The following decade after another appalling crime the UK government banned hand guns. This latter ban was after a successful campaign, the snowdrops campaign that garnered much public support. The problems I have with groups like the snowdrops campaigners, is their arguments are emotional rather than practical. I am fully in favour of law abiding citizens having a right to own firearms. True enough both Dunblane and Hungerford were committed by madmen with legally owned guns. However the easy response is excessive statism and draconian legislation fuelled by hysteria and moral panic. There are other factors worth considering. Hamilton the mass murderer in Dunblane was under police investigation and had been the subject of several complaints. His licence should have been suspended by the police under the then existing laws.
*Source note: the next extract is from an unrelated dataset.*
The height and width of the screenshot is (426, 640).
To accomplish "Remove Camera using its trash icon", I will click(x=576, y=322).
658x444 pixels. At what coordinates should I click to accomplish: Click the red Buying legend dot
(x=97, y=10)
Where have these laws left us? Quite simply the only people in the UK at the moment with possession of firearms are either criminals or police. The criminals of course face legal sanction if caught but they tend to regard that as par the course anyway. If you live in a rural area and someone tries to break in to cause you harm your only option is to become a victim of crime. These laws do not and have not made us any safer in that regard. As to the police well of course their firearms units are reasonably (although not especially) well trained. But they carry a huge and unnecessary burden. They are the public's sole guardian, the only people with any legal or practical means of disrupting violent crime against the individual. No wonder they make mistakes. Secondly have the laws worked and prevented gun crime? Have a guess what the answer to that one is? The simple truth is that gun crime has increased fourfold in spite of the UK having the most restrictive laws concerning firearms in the world. The laws passed by the Tories in 1987 and New Labour in 1997, have only acted against the law abiding citizen and keep no one safe.
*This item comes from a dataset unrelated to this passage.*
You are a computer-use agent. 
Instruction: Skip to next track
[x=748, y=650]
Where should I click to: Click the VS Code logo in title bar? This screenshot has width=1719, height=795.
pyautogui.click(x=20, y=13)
Back to Germany then and Kretschmer. Kretschmer had been treated for mental illness according to the report by the BBC. He did not in fact posses a firearms licence. Secondly he did not it seems actually play paintball either! He was a loner and disturbed. Yet if the German government thinks that banning a sport that yes may be militaristic or plane wacky will keep anyone safe they are wrong. Just look to the UK for an example of how these laws don't actually achieve anything other than the appeasement of the morally outraged. I fully understand how many people reading this may think things like 'well isn't paintball weird anyhow' or even 'well why would someone want to own a gun anyway?' However when the governments curb these activities we see a disturbing shift in power from the individual to the state that I really do not like. I strongly welcome debate on this topic and views from abroad in places like the USA in particular.